▶ [Exercise objective]:
Copy the material verbatim, from the line containing "Click the Hide" through the line containing "tap(260, 535)", with both of those lines included.

------------

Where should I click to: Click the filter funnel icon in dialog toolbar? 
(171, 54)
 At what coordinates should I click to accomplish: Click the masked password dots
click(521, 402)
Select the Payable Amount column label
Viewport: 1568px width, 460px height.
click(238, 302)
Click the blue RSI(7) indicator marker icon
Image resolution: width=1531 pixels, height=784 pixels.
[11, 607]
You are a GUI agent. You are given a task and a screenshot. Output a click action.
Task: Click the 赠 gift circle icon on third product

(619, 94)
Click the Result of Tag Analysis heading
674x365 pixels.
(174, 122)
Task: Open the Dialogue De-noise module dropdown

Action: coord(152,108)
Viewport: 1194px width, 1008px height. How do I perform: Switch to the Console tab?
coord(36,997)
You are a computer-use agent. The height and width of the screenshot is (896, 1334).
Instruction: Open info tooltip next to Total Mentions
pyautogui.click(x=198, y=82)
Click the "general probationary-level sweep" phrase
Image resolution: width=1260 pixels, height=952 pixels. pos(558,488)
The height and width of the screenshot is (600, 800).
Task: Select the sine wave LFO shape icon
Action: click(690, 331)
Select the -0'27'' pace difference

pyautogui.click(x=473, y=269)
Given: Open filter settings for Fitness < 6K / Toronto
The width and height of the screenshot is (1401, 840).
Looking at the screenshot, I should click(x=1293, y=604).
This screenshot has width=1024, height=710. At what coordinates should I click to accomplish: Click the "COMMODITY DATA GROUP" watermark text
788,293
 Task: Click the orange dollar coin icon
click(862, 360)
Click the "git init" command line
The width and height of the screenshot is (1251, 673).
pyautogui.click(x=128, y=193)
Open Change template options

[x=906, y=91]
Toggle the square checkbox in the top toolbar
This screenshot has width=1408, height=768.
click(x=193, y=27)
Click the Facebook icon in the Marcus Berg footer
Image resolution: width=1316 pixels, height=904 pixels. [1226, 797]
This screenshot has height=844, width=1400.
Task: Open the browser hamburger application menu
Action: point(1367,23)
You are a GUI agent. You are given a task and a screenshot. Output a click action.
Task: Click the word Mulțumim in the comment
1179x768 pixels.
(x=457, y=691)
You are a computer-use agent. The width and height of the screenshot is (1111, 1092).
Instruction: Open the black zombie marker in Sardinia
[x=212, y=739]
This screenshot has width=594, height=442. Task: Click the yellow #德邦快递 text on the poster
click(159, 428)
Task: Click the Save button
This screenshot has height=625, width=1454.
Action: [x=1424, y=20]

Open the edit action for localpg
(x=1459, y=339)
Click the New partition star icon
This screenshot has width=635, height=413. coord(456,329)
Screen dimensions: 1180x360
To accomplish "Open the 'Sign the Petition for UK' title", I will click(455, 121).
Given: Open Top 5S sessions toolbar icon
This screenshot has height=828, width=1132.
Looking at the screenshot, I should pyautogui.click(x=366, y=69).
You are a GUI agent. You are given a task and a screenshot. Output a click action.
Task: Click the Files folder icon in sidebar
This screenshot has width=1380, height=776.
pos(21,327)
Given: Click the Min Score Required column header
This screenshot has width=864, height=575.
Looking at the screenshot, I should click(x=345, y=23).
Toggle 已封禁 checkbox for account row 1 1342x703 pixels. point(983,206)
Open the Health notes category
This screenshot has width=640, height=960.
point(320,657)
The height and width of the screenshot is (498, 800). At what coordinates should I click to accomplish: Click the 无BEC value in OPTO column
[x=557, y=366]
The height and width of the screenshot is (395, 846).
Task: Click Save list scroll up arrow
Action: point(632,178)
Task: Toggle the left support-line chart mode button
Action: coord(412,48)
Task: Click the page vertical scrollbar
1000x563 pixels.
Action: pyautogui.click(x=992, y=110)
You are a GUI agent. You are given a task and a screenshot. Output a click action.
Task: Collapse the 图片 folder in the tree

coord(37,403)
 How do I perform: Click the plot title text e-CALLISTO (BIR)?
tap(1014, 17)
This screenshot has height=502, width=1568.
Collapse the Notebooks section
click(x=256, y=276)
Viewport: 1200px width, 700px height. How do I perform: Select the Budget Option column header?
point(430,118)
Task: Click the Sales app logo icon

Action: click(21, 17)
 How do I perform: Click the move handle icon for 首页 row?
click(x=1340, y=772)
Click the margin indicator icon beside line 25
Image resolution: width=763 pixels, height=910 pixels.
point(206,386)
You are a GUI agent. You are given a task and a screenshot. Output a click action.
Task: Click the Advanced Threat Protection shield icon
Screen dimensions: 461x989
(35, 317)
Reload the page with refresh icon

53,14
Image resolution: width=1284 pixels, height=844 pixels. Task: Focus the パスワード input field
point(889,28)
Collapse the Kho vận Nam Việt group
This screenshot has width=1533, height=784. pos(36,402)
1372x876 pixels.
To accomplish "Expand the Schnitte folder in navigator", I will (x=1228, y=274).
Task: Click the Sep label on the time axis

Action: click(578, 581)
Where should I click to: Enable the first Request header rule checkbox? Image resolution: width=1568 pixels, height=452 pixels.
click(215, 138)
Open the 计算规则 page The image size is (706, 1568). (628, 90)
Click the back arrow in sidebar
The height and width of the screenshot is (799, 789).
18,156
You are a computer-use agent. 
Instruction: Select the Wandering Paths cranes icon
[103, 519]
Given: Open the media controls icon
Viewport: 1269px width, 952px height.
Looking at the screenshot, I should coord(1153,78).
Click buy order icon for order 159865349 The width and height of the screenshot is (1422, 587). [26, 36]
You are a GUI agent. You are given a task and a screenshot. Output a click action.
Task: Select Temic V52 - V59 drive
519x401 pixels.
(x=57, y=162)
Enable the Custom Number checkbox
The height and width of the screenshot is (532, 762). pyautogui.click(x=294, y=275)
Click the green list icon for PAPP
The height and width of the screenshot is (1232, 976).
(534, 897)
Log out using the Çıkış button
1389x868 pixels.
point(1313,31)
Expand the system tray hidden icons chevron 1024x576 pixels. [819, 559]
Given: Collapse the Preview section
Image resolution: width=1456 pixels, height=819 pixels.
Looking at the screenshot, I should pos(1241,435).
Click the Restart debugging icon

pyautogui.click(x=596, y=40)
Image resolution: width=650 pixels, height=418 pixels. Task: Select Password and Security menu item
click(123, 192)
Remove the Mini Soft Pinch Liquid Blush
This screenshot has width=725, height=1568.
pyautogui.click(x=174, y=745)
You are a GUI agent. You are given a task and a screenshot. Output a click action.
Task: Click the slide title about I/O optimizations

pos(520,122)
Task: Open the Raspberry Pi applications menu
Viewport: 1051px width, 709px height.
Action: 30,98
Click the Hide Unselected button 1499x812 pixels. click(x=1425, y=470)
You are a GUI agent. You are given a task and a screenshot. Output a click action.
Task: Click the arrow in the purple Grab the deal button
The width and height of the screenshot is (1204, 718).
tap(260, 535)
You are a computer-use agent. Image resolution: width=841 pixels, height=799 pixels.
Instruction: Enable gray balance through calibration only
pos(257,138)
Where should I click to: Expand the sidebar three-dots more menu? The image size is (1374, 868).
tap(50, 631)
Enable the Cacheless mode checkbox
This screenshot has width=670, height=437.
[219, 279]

------------

▶ [Result]:
Click the Hide Unselected button 1499x812 pixels. click(x=1425, y=470)
You are a GUI agent. You are given a task and a screenshot. Output a click action.
Task: Click the arrow in the purple Grab the deal button
The width and height of the screenshot is (1204, 718).
tap(260, 535)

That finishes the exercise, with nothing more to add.